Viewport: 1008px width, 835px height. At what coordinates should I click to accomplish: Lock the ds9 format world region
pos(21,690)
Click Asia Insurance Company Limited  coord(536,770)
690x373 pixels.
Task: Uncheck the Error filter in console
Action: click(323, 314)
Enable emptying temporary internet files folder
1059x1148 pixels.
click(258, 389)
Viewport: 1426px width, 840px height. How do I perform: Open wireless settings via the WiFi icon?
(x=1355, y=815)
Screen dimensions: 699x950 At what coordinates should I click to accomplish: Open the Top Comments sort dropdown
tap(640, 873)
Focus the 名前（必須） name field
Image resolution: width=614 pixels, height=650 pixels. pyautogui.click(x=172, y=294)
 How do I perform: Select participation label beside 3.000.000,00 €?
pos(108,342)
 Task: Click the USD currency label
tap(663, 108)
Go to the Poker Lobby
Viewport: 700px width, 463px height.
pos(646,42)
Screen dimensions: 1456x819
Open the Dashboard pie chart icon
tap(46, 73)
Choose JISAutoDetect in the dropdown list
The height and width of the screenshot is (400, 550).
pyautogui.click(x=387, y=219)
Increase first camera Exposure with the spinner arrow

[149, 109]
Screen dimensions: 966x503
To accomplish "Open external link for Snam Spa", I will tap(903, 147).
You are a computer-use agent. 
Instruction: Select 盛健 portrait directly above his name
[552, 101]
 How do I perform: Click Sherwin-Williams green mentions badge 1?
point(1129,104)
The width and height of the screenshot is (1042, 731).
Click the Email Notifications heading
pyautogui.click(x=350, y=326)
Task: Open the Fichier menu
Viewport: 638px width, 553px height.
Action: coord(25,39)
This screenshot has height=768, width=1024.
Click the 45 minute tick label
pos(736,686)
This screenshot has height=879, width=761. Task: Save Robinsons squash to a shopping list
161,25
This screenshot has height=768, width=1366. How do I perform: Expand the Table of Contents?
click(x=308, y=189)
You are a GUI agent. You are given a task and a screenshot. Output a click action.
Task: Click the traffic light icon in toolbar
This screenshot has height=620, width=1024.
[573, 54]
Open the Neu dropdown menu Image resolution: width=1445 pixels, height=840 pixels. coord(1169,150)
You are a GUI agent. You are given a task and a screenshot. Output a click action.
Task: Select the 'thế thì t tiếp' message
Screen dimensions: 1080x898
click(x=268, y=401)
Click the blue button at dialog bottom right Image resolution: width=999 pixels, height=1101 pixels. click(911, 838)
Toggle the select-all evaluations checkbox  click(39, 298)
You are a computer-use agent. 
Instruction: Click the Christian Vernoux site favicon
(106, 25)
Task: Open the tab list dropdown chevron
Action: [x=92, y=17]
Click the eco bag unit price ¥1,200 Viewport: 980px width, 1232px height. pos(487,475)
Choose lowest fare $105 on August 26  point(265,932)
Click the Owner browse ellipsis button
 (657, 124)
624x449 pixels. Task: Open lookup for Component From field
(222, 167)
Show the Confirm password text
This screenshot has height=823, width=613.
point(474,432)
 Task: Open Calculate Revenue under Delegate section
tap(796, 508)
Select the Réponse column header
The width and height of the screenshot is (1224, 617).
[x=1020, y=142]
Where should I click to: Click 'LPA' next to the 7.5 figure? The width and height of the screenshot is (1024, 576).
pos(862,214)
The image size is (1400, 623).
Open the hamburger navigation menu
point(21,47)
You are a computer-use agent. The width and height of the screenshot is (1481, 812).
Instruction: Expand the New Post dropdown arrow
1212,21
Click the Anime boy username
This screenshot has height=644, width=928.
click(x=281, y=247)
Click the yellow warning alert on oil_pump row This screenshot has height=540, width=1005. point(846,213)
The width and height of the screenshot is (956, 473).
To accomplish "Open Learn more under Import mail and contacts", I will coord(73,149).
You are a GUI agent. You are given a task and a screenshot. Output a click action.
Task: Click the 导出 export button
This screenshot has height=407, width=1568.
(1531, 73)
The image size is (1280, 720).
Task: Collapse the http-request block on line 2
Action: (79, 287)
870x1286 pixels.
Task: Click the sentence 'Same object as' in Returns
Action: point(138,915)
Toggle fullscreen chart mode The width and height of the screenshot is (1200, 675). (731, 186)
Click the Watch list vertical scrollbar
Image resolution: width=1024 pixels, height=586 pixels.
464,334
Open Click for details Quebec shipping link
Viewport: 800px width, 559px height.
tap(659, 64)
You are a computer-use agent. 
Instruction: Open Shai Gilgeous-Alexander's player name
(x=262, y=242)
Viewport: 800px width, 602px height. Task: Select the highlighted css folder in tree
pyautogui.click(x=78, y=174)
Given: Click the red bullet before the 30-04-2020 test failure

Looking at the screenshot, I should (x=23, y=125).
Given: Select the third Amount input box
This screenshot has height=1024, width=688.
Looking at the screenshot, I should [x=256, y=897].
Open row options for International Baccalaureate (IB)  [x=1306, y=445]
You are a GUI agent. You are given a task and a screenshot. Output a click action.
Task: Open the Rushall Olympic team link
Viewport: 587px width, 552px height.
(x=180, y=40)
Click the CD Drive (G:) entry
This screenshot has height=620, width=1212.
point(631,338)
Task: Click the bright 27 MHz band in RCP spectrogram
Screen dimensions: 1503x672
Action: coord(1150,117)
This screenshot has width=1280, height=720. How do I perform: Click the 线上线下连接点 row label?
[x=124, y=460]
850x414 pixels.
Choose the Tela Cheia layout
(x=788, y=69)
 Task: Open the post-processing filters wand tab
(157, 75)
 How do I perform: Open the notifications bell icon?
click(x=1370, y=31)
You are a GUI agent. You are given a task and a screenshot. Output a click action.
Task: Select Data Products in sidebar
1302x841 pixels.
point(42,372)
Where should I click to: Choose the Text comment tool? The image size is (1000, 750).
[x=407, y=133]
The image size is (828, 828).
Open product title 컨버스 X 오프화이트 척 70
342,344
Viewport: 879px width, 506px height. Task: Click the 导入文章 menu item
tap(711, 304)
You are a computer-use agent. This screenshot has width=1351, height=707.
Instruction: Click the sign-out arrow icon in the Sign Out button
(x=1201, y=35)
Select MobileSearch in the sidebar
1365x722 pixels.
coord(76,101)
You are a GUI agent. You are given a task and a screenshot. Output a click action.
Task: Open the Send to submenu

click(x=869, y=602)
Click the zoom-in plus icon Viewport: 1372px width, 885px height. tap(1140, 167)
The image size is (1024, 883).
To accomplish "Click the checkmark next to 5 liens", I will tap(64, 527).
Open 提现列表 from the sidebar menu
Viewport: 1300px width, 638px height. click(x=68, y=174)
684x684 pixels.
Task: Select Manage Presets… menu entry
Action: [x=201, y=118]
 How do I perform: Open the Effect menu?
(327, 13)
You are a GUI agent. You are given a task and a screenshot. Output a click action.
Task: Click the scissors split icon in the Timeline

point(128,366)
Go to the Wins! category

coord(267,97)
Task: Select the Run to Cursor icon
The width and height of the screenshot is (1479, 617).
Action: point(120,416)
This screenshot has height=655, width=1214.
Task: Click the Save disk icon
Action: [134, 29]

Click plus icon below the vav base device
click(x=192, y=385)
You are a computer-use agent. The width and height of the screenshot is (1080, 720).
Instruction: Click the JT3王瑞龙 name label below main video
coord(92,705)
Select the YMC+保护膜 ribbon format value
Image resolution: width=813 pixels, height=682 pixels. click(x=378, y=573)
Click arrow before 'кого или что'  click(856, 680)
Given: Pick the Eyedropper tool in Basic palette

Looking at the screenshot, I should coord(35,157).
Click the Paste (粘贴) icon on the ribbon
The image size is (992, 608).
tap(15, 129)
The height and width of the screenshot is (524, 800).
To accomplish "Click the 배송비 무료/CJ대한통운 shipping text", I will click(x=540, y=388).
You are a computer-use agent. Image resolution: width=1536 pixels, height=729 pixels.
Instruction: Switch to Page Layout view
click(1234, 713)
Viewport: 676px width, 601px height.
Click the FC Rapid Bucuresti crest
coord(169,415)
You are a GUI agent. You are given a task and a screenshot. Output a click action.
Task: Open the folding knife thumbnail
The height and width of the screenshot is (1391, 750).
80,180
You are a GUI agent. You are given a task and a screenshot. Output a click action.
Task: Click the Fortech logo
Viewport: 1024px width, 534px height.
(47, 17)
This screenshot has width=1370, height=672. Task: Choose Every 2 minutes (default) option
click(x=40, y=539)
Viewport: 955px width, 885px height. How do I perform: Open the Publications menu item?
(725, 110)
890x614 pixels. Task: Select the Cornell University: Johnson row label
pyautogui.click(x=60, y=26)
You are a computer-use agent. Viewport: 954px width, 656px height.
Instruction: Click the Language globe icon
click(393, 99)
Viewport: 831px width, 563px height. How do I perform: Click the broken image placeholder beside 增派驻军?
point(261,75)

**WHAT TO PRODUCE**
Set down precisely the lines above between the line holding "Click the blue" and the line holding "Show the Confirm password text", inclusive, and nothing beyond them.

**RESPONSE TO THIS TASK**
Click the blue button at dialog bottom right Image resolution: width=999 pixels, height=1101 pixels. click(911, 838)
Toggle the select-all evaluations checkbox  click(39, 298)
You are a computer-use agent. 
Instruction: Click the Christian Vernoux site favicon
(106, 25)
Task: Open the tab list dropdown chevron
Action: [x=92, y=17]
Click the eco bag unit price ¥1,200 Viewport: 980px width, 1232px height. pos(487,475)
Choose lowest fare $105 on August 26  point(265,932)
Click the Owner browse ellipsis button
 (657, 124)
624x449 pixels. Task: Open lookup for Component From field
(222, 167)
Show the Confirm password text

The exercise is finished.